Gordon & Ferguson Takes Julian Luxe Route

by MR Magazine Staff

NEW YORK – Continuing to move away from its dependence on mid-market outerwear, Gordon & Ferguson has been licensed to manufacture and market tailored clothing and sportswear for men and women under Alexander Julian’s luxe Private Reserve label beginning in spring 2008.

Under new ownership since March 2006, G&F already held the license for Julian’s Colours and American Modern labels for outerwear and sportswear, as well as outerwear under the Private Reserve brand.

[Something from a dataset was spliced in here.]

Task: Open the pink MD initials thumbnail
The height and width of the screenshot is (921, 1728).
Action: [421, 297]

Gary Lowy, president of sales for G&F’s men’s division, said the new clothing and sportswear groups will debut at the company’s offices in New York on July 13. “The bulk of the clothing will be sport coat-oriented, with a lot more cottons and linens than we do, for instance, in our upscale Nick Hilton collection,” he said.

Nick Hilton’s retail price points range from $600 to $850, while prices for the Private Reserve range will start lower, at about $500, and go higher, to about $1000.

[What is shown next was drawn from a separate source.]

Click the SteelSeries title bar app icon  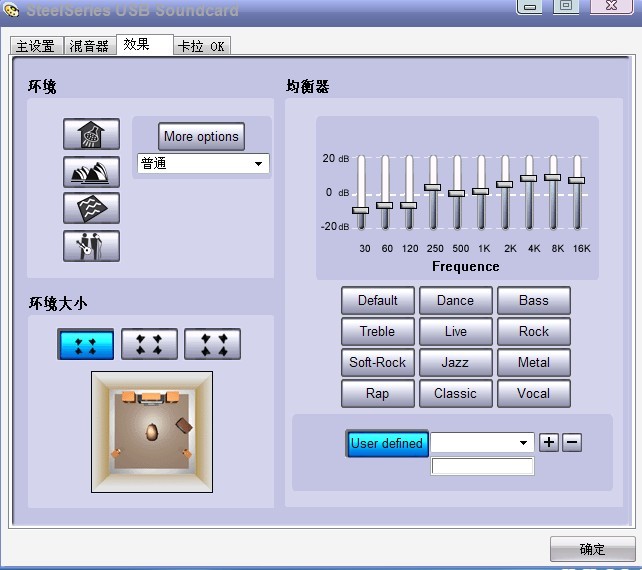12,9
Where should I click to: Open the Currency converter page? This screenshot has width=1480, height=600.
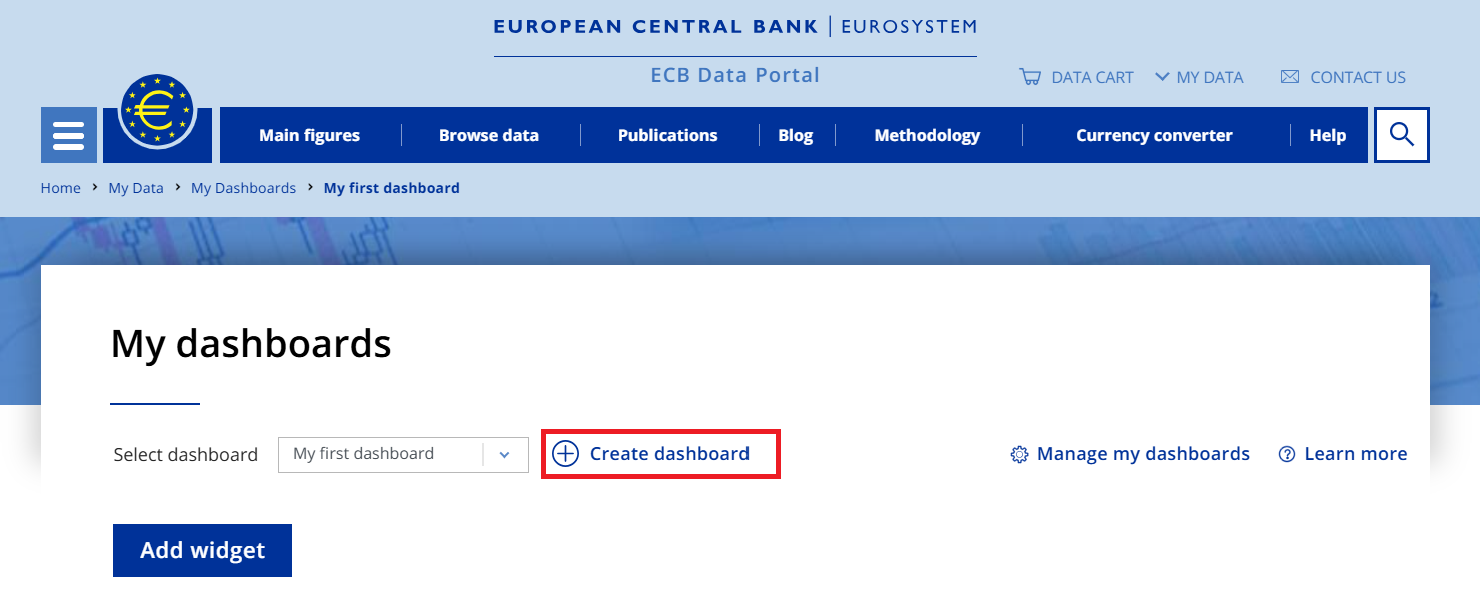pos(1153,134)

In addition to the new Julian group and Nick Hilton and Nick Hilton Princeton under Lowy’s direction, the company markets sportswear and outerwear under brands including Field & Stream and Julian’s Colours and American Modern labels. Bill Carlisle is director of sales for American Modern and Colours.

Lowy said that Julian’s proclivity for unconventional color and fabric will provide a strong counterpoint for the more traditional designs in Nick Hilton’s collection. “The specialty stores we deal with unquestionably won’t touch something they consider unwearable,” he commented. “They’re classically oriented, but Alex Julian’s reputation and niche allow us to show a wider range than we have before. The rules are a bit looser.”

Lowy reports to Atul Goyal and Jaggi Singh, principals of G&F, who bought the business with Ateq Ahmad last March and moved it from its former base in Minneapolis to New York. The new owners also began to edit the company’s extensive portfolio of licenses and to diversify its offerings outside of its previous reliance on outerwear.

“The market isn’t what it used to be, and the weather isn’t what it used to be either,” Lowy said. “This company had been susceptible to the changes going on around us in a number of ways.”